La sportive connaît sa chance. Dans sa nouvelle vie, passée en grande partie sur l’eau, elle se nourrit aussi de la communauté qu’elle s’est trouvée. «Des gens sains d’esprit, comme une famille qui vit de la même passion, avec une manière semblable de voir les choses.» Mieux: des idoles des ondes comme James Carew ou Airton Cozzolino, dont elle dit qu’ils «repoussent les limites de leur sport», la conseillent, lui répondent. Puis à elle de jouer, seule sur les vagues. Elle y met à l’épreuve ses qualités de persévérance, utiles si l’on sait qu’un saut peut atteindre 6 ou 7 mètres et prendre des mois à être mis au point, avec des centaines d’échecs. Heureusement, un éblouissement survient parfois. Quand Camille raconte comment elle a gagné son titre mondial, l’image de Mathilde Gremaud sur la neige déboule, tant leurs histoires se ressemblent. La Vaudoise a en effet sorti au bon moment un bond jamais réalisé par une femme, précisément un frontroll rodeo contraloop, où elle tourne à 360 degrés sur elle-même dans l’air, la planche contre elle. «Je n’avais jamais tenté ce saut, même à l’entraînement. Pendant la finale, comme j’avais bien atterri mes trois premiers sauts (quatre d’entre eux comptent sur dix essais, une manche dure environ sept minutes, ndlr), je me suis lancée. Mon coach, Fabio Ingrosso, m’y avait poussée et je l’avais bien visualisé dans ma tête. C’est passé du premier coup!»

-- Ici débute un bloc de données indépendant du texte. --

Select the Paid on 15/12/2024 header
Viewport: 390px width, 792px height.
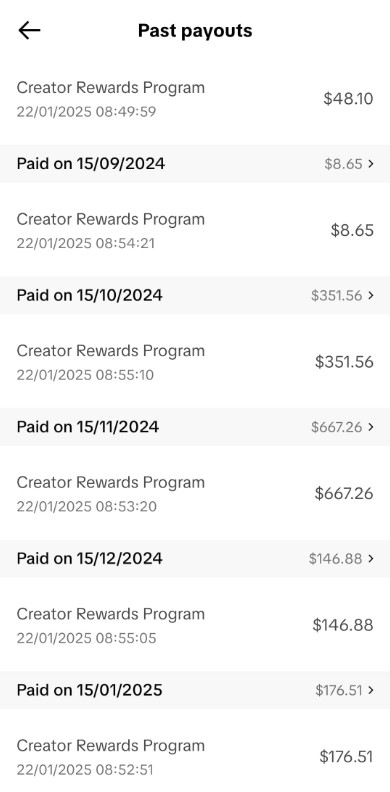[195, 558]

Pas de Jeux mais du plastique
Ce saut sublime de la Suissesse, tout comme les mille évolutions du kitesurf strapless, soit les pieds non attachés à la planche, vous ne les verrez cependant pas aux Jeux olympiques. Cette catégorie n’en fait pas partie, au contraire du race foil (vitesse). Elle hausse les épaules: «Je me focalise sur les compétitions internationales de strapless. Je suis dans un autre monde que les Jeux.» Lors de ses voyages, du Maroc au Brésil, elle s’efforce de regarder autour d’elle. De demeurer sensible à la pauvreté et aux difficultés des mers: «Moi qui passe mes journées sur l’eau, la préservation des océans me tient à cœur. Les voir se détériorer de jour en jour me rend triste. Je ramène parfois des bouteilles, il y a tant de plastique sur l’eau. Je suis contente que mon équipementier ait des initiatives contre ce fléau et que, en compétition, des journées de ramassage soient organisées.»
Le risque? Il est présent, mais jusqu’ici elle ne s’est foulé qu’une cheville, parmi pas mal de claques en frappant l’eau. A son père le dernier mot, genre rassurant: «Le kitesurf peut aussi se pratiquer tranquillement et à tous les âges. Sur les lacs, été comme hiver, il n’est jamais trop tard. On s’y vide la tête, on y vit le moment présent.»